TASK DESCRIPTION :: Update the passage below on legal claims and competition by writing it out again, starting with "We are subject" and going on through "results of operations.", with "costly" changed to "expensive".

EXCERPT TO READ ::
============
We are subject to various legal claims and litigation. We are periodically involved in routine litigation incidental to our business. Regardless of whether these claims and legal actions are founded or unfounded, if such legal actions are not resolved in a manner favorable to us, they may result in significant financial liability and/or adversely affect our reputation. In addition, litigation can be costly. Any financial liability, litigation costs or reputational damage caused by these legal claims could have a material adverse impact on our business, financial condition and results of operations.

We operate in a competitive industry and market area. The financial services industry in which we operate is rapidly changing, with numerous types of competitors including banks, thrifts, insurance companies, and mortgage bankers. Consolidation in the industry is accelerating and there are many new changes in technology, products, and regulations. We believe the competition for retail deposit accounts is especially significant in our market area. We must continue to invest in products and delivery systems in order to remain competitive or our financial performance may be impacted negatively.
============
RECORDS SUPPLIED ::
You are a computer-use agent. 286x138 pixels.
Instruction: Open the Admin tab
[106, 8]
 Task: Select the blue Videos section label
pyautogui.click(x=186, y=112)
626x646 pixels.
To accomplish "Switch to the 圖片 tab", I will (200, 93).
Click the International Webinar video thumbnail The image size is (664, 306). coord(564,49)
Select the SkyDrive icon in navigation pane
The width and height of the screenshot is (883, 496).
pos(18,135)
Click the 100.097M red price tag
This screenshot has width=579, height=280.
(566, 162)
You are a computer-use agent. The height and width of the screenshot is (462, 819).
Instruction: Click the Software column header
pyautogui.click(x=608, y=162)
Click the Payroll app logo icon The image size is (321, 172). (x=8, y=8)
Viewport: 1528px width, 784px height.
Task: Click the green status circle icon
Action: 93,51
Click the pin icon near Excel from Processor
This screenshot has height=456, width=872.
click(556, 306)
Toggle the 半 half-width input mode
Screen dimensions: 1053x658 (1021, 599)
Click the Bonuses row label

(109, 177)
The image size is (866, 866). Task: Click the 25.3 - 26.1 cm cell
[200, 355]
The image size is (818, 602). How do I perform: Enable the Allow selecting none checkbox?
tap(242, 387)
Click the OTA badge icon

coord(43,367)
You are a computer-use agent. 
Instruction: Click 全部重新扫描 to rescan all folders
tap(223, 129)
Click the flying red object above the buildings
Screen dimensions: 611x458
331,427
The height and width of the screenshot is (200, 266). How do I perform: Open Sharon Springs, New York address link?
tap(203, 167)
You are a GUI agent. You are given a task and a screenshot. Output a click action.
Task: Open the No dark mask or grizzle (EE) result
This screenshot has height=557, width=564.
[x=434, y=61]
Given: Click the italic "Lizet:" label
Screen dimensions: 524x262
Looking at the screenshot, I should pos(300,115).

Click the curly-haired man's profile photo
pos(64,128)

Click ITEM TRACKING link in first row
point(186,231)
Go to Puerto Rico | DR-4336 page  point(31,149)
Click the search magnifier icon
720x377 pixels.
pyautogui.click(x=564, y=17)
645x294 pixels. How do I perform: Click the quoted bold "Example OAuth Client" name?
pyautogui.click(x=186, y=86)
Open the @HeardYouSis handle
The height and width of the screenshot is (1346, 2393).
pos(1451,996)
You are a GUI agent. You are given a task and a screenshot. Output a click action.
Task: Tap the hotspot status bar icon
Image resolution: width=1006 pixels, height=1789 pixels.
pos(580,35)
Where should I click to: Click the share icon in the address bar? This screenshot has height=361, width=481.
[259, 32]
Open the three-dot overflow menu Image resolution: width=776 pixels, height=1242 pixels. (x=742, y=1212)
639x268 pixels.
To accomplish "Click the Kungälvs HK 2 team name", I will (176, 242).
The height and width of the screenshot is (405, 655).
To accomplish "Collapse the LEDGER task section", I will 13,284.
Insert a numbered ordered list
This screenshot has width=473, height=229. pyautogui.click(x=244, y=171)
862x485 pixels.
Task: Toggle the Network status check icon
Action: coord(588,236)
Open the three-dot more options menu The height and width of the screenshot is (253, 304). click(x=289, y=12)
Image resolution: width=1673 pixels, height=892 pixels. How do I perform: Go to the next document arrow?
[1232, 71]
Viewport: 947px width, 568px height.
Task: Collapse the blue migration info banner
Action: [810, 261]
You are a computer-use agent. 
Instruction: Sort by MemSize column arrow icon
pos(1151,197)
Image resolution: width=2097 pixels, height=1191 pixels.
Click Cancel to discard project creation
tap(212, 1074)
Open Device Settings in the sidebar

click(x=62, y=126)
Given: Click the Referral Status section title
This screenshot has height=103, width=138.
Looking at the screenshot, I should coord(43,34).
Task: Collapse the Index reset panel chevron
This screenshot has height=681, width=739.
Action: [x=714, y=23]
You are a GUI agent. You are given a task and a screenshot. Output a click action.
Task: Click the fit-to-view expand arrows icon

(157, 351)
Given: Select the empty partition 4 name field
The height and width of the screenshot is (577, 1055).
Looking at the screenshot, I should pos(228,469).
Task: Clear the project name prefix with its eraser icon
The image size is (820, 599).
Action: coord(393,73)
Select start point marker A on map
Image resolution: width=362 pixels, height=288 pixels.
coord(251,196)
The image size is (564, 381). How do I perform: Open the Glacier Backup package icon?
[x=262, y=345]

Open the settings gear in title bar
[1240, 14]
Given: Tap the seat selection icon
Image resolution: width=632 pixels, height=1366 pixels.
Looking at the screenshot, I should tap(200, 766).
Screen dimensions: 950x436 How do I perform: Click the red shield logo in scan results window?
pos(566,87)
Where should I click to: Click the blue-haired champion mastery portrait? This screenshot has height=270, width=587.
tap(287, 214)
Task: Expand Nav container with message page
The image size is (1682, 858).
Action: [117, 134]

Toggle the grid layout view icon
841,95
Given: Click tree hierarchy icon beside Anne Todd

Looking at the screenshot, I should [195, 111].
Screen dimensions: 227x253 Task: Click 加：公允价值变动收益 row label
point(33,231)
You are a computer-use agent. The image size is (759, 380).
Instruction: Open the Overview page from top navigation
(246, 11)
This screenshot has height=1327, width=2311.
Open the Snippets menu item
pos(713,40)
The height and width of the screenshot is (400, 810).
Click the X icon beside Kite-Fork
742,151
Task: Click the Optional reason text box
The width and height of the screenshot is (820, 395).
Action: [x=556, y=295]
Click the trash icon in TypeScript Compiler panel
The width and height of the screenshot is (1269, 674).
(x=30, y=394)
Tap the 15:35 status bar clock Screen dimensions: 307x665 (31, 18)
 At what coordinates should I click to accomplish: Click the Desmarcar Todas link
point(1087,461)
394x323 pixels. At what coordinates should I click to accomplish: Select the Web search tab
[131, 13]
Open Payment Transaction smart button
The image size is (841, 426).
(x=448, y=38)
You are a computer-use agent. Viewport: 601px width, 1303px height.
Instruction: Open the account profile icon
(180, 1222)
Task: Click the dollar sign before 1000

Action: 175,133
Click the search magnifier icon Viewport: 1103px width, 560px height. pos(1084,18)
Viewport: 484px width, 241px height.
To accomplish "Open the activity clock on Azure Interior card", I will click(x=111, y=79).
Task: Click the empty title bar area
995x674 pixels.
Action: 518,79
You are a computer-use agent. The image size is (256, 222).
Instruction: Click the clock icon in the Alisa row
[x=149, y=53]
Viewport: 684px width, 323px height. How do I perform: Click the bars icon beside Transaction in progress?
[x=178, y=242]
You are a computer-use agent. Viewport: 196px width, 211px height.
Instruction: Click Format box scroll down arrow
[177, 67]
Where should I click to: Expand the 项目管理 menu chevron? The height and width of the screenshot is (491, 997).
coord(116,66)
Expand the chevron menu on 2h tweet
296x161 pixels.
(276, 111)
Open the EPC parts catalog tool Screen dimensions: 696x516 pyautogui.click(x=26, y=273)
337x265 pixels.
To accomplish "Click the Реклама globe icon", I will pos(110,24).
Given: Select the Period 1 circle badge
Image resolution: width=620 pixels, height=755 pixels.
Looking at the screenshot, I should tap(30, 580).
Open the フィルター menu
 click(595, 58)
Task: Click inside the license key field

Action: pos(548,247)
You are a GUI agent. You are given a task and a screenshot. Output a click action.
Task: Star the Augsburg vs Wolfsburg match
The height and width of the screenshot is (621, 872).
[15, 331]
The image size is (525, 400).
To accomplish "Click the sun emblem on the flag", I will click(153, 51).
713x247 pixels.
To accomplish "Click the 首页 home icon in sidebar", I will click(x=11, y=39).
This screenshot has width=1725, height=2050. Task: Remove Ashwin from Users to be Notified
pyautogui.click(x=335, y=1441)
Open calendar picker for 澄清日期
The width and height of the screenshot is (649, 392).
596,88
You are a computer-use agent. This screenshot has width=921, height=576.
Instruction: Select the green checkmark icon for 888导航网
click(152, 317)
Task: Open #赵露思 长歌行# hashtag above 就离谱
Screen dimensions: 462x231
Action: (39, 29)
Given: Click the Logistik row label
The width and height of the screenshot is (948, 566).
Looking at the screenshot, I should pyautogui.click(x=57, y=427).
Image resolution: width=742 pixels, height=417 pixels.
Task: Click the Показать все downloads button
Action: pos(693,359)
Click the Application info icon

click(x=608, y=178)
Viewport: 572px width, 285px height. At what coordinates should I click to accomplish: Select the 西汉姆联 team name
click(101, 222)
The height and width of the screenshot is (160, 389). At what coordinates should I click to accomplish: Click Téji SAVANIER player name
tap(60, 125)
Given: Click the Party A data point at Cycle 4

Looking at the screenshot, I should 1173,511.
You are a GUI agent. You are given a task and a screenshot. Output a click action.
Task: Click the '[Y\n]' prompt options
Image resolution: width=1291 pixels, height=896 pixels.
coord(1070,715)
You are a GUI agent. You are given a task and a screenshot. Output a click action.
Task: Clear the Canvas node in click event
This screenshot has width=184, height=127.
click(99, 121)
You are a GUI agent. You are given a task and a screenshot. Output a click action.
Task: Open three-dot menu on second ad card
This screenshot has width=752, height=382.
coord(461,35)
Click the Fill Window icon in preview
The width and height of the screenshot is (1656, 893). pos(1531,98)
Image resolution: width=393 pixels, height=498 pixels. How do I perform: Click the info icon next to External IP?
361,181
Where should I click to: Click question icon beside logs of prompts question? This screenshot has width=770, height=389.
============
EXERCISE SOLUTION ::
We are subject to various legal claims and litigation. We are periodically involved in routine litigation incidental to our business. Regardless of whether these claims and legal actions are founded or unfounded, if such legal actions are not resolved in a manner favorable to us, they may result in significant financial liability and/or adversely affect our reputation. In addition, litigation can be expensive. Any financial liability, litigation costs or reputational damage caused by these legal claims could have a material adverse impact on our business, financial condition and results of operations.